Aux premières années de la scène tiki, dans l’atmosphère de rivalité entre Don Beach, Trader Vic et leurs nombreux concurrents voulant s’offrir une place sous le soleil, chaque bar tente de garder secrètes leurs recettes. Les instructions des barmans sont cryptées : 2 cl de la bouteille n°4 par ci, 1 dash de spices n°8 par là. Ce qui n’est qu’une stratégie commerciale à l’époque devient le plus grand obstacle du retour des tikis pour les barmans contemporains, perdus dans la multiplication de recettes souvent très différentes ou simplifiées après 30 ans d’oubli.
Comment retrouver ces formules que certains croient perdues à jamais ? En enquêtant, comme Jeff « Beachbum » Berry. C’est encore gamin qu’il tombe sous le charme des établissements tikis, ébloui par les décors et l’imaginaire véhiculé par ces lieux mythiques.
Mais en grandissant, la mode est passée et il ne peut goûter à ces cocktails mythiques, les établissements ayant mis entretemps la clé sous la porte. Pire, il se rend compte qu’aucune recette écrite officielle n’existe pour la plupart des grands classiques de cette tendance majeure qui a duré près de 40 années. Beachbum part donc à la recherche des barmans de l’époque pour essayer de reconstituer les recettes. Une aventure qui se concluera par l’édition d’une demi-douzaine de livres depuis 1998, et quelques faits d’armes, comme les proportions du celèbre Zombie, aidant à remettre le tiki au goût du jour.
Classics tikis
Si les bars tikis actuels proposent de délicieuses créations, découvrir les tikis, c’est aussi découvrir les grands classiques du style. Mai Tai (qui ne vient pas de Thaïlande, on vous l’assure), Zombie, Painkiller, Pearl Diver ou Navy Grog, des dizaines de cocktails à goûter et dont souvent, chaque bar a sa propre interprétation. Ces variations sont dues aux mystères entourant les recettes originales, comme cité plus haut, ou à la disparition de certains ingrédients. Le Mai Tai, dans sa version de 1944 par Trader Vic5, se base sur un rhum J.Wray & Nephew de 17 ans d’âge ; un rhum qui n’est plus produit actuellement. Chaque bar, même ceux qui veulent coller au plus près aux versions historiques, devront réfléchir par quel rhum le remplacer.
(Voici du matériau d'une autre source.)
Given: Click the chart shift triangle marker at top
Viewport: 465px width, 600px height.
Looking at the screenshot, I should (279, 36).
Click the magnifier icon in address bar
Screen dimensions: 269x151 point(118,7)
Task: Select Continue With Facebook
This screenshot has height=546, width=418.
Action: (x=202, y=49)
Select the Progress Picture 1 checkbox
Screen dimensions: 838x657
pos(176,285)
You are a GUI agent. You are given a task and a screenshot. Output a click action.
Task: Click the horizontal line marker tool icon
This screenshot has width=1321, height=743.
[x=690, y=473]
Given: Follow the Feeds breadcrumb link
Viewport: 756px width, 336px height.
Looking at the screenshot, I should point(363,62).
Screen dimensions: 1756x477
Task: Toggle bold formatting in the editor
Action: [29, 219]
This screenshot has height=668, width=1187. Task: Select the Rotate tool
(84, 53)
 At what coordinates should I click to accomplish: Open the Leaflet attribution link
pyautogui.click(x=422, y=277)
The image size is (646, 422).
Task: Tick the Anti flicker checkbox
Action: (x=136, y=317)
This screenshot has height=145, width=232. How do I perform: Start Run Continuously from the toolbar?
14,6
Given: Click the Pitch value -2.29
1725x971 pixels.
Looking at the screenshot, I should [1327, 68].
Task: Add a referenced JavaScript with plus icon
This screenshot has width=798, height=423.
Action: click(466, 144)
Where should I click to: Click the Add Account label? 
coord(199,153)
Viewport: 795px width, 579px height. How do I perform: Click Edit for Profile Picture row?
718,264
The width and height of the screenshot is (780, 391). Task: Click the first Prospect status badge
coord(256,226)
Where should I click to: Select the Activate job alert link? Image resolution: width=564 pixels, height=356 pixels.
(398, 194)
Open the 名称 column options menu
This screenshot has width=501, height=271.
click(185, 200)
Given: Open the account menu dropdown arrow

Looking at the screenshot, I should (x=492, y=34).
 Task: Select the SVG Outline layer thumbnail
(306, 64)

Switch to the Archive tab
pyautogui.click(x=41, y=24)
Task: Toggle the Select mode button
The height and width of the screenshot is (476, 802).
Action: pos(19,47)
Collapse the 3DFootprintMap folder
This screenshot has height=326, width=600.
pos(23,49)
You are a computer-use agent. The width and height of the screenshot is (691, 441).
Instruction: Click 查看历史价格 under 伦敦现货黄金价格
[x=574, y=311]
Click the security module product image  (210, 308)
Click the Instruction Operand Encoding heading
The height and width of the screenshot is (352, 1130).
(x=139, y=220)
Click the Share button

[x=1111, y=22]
Aujourd’hui, le renouveau du tiki a vu de nombreux bars réouvrir et créer leurs propres cocktails. Le tiki est généreux, et s’il aime le rhum, il est souvent ouvert au mélange avec d’autres alcools: tequila, gin, whisky, mezcal, you name it, tiki’s got it all. Baigné dans des ambiances festives, le retour du tiki sur le devant de la scène cocktail est entériné. Alors, qu’attendez-vous pour partir en voyage vers les îles paradisiaques tikis?
Ce n’est pas tout !
A Bruxelles, il n’existe pas encore un bar spécialisé dans les cocktails tiki. Par contre, un petit détour au Drifter à Gand vous permettra de découvrir la culture Tiki en Belgique.
La Brussels Cocktail Week arrive à grand pas : deux évènements liés au Tiki à ne pas rater le vendredi 28/09. Chez Copain, le guest de Guillaume Leblanc du Dirty Dick, bar tiki bien connu de Paris et au Stoefer, Tiki Night avec Thibault Maquignon du Danico.